- TASK INSTRUCTIONS -
Print only the lines running from the line with "Task: Open the Spojení tab" to the final line below, both included, exactly as written and without the pictures.

Dataset entries
--------
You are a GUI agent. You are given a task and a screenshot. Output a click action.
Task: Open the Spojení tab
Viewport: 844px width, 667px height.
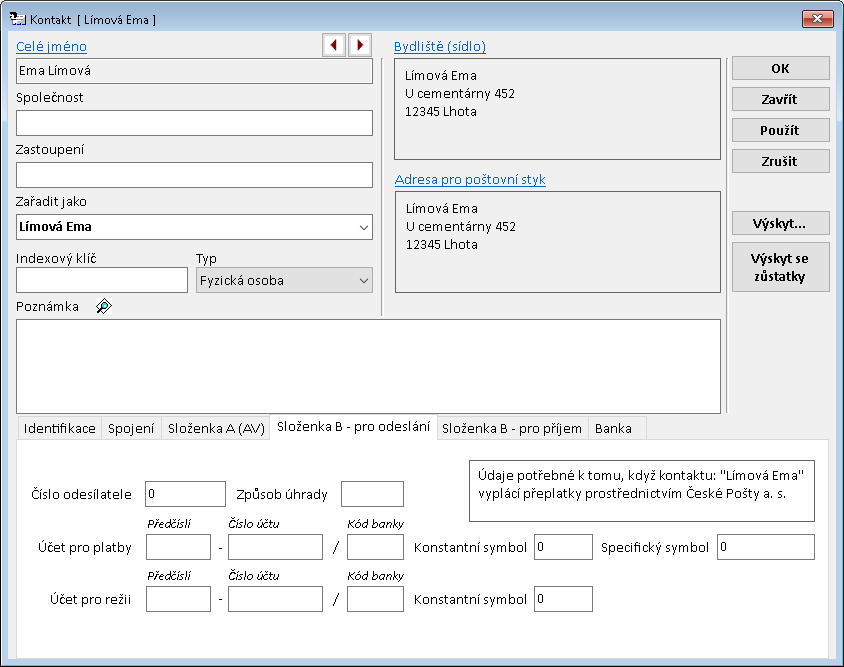pyautogui.click(x=130, y=428)
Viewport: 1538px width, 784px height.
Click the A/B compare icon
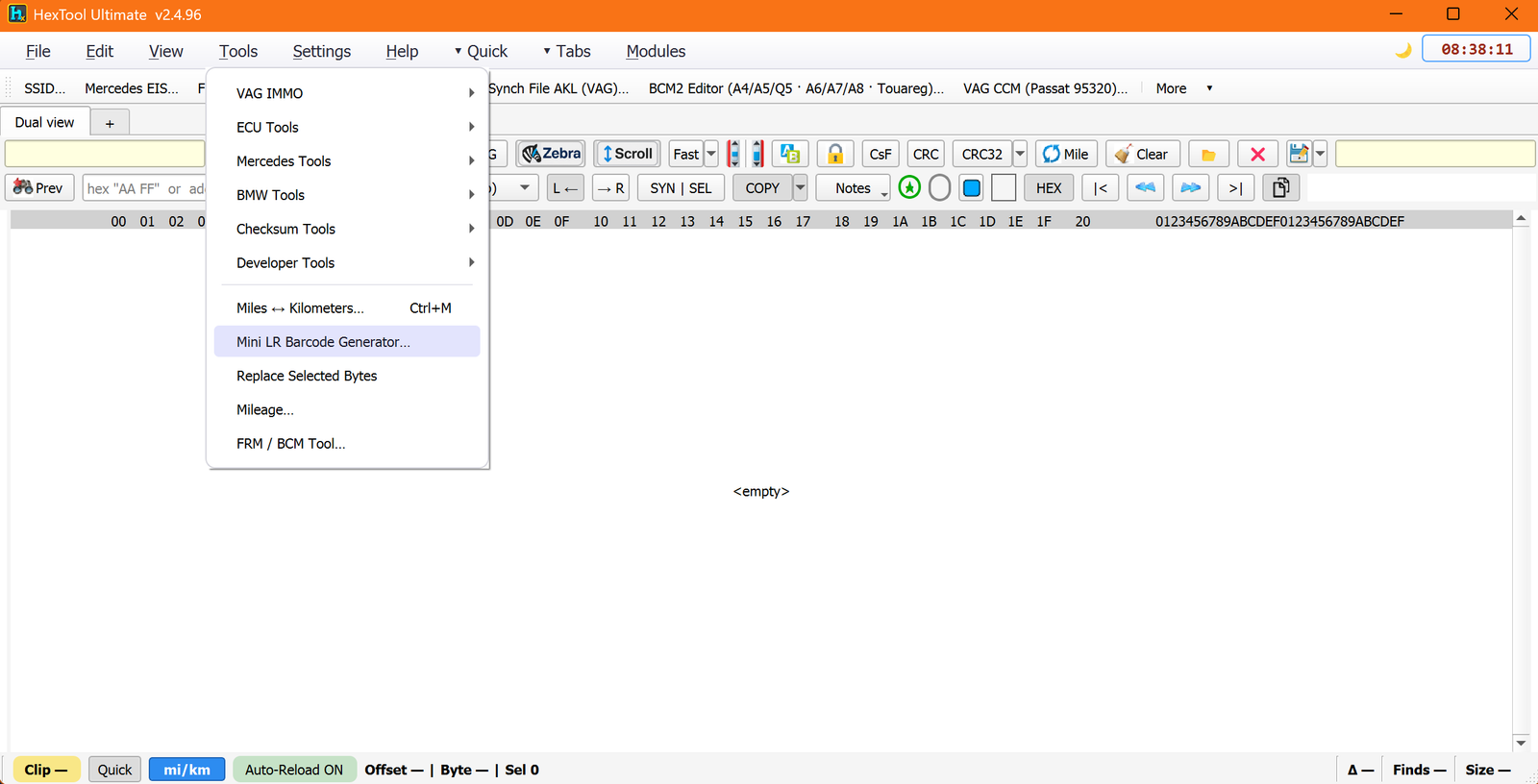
--------
- THE ANSWER -
Task: Open the Spojení tab
Viewport: 844px width, 667px height.
pyautogui.click(x=130, y=428)
Viewport: 1538px width, 784px height.
Click the A/B compare icon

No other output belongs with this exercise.